Goal of the exercise: Nothing but the exact lines from the one containing "Open the account 26 details icon" through the last line of the records below belongs in your answer.

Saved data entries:
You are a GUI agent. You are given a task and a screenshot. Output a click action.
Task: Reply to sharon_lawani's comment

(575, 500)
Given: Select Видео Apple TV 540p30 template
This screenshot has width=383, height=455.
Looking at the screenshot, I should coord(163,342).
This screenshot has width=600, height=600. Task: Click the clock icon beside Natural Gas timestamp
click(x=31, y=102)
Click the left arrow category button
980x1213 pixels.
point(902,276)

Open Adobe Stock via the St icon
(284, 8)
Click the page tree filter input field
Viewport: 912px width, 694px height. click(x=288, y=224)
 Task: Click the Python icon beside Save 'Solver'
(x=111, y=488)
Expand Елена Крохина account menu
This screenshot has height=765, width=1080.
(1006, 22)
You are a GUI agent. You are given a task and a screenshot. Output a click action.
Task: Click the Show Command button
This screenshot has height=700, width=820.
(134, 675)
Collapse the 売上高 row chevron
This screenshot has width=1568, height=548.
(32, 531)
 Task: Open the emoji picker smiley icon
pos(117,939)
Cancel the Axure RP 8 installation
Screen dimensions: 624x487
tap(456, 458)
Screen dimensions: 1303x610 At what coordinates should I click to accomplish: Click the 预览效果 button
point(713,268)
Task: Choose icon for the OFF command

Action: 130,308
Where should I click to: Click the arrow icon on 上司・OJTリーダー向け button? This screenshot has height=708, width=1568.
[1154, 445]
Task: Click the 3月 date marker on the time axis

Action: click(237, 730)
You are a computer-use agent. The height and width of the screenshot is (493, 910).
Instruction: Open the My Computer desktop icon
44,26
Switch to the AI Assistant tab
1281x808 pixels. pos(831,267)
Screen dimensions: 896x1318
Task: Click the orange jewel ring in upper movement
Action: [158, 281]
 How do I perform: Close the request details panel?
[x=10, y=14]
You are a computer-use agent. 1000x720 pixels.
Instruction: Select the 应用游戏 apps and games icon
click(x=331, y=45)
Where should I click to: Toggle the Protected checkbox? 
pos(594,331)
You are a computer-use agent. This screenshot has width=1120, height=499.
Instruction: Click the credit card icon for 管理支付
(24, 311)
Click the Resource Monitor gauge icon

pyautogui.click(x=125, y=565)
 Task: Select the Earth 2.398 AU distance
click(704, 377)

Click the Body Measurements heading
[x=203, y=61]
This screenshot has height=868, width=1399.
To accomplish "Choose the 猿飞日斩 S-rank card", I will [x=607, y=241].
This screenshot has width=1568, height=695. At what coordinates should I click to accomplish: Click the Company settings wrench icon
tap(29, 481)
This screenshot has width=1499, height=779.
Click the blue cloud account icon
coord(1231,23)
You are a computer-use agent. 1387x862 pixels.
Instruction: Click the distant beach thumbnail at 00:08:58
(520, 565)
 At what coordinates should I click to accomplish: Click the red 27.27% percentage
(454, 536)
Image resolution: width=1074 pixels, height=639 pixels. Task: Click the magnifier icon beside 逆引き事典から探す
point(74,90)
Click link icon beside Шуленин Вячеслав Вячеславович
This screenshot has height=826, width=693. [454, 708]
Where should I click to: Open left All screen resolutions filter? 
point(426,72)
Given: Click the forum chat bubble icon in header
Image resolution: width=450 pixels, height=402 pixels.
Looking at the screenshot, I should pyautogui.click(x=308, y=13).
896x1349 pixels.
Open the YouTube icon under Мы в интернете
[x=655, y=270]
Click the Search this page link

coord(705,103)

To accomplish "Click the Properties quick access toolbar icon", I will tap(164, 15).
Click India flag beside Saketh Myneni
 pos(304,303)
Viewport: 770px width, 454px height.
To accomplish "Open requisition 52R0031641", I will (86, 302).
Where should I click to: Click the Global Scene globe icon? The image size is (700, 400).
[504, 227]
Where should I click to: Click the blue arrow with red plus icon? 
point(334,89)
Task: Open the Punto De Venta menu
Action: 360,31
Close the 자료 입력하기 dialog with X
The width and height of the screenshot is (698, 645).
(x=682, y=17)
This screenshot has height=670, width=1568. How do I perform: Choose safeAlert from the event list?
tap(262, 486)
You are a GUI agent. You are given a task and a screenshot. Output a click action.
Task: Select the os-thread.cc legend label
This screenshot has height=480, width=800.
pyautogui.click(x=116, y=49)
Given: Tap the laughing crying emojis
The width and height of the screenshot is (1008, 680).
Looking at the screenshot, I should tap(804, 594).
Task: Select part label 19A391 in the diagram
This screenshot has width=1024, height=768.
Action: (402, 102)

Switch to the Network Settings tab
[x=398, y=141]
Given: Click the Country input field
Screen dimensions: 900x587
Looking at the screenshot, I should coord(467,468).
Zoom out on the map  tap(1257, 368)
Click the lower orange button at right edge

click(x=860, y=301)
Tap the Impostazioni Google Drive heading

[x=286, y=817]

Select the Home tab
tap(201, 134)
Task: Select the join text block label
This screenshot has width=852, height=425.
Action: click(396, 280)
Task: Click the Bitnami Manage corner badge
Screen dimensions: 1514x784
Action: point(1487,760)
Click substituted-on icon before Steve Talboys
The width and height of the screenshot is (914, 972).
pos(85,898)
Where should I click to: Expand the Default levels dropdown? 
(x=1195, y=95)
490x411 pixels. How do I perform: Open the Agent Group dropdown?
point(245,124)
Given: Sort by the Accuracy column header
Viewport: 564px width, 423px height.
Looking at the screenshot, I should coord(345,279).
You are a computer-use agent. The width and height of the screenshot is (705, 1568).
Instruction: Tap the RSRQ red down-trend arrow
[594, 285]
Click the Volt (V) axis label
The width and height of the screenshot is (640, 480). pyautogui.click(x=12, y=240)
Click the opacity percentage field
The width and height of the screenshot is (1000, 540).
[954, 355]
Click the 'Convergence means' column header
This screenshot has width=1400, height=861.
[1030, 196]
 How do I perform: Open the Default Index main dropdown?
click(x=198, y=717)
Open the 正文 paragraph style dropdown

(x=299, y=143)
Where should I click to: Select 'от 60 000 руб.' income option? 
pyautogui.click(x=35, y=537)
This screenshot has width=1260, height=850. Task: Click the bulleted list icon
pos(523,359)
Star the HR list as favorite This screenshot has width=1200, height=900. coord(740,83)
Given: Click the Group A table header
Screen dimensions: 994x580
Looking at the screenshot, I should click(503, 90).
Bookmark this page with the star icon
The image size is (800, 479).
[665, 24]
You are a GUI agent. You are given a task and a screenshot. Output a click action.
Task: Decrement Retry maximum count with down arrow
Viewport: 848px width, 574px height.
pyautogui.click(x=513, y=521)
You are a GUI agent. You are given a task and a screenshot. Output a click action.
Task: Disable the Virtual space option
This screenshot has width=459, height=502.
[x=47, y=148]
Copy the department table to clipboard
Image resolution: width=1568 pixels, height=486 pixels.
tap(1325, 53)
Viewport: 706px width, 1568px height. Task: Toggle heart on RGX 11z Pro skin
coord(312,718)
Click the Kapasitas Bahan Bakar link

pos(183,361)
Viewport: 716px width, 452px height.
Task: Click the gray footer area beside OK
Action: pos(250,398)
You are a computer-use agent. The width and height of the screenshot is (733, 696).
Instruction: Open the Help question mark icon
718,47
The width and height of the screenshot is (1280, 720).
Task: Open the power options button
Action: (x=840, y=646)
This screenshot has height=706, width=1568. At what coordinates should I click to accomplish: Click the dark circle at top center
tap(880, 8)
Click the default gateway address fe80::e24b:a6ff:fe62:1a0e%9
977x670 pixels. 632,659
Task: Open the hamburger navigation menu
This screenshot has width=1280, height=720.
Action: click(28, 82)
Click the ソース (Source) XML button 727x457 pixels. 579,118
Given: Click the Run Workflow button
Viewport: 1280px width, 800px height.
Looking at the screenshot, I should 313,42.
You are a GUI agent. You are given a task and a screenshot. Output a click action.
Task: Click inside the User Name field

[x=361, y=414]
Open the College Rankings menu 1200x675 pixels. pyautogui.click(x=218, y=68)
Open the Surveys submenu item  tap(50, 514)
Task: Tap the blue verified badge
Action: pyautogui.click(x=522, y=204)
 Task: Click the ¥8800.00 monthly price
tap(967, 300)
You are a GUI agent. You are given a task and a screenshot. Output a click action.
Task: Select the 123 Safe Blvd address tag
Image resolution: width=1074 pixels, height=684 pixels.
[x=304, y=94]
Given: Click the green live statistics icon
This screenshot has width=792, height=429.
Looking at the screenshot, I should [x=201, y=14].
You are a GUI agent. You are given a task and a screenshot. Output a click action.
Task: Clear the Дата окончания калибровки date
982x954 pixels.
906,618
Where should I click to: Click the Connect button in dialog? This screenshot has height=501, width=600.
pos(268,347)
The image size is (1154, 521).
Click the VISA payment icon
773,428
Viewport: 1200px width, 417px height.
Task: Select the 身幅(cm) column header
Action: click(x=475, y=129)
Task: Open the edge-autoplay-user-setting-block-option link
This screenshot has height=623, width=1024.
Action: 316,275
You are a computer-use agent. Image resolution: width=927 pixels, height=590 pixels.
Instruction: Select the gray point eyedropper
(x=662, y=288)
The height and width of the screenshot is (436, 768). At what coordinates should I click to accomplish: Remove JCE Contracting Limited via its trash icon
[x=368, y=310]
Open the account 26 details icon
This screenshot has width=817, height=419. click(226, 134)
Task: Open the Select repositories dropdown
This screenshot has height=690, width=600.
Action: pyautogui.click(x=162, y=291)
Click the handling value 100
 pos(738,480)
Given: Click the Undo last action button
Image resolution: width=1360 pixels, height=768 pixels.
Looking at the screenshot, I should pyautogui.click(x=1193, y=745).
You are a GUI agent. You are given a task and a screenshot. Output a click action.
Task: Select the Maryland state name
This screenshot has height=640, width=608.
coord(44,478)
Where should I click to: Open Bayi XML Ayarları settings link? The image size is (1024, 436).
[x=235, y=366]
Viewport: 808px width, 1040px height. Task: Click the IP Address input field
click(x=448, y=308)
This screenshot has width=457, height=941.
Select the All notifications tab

Reply to the task:
Open the account 26 details icon
This screenshot has width=817, height=419. click(226, 134)
Task: Open the Select repositories dropdown
This screenshot has height=690, width=600.
Action: pyautogui.click(x=162, y=291)
Click the handling value 100
 pos(738,480)
Given: Click the Undo last action button
Image resolution: width=1360 pixels, height=768 pixels.
Looking at the screenshot, I should pyautogui.click(x=1193, y=745).
You are a GUI agent. You are given a task and a screenshot. Output a click action.
Task: Select the Maryland state name
This screenshot has height=640, width=608.
coord(44,478)
Where should I click to: Open Bayi XML Ayarları settings link? The image size is (1024, 436).
[x=235, y=366]
Viewport: 808px width, 1040px height. Task: Click the IP Address input field
click(x=448, y=308)
This screenshot has width=457, height=941.
Select the All notifications tab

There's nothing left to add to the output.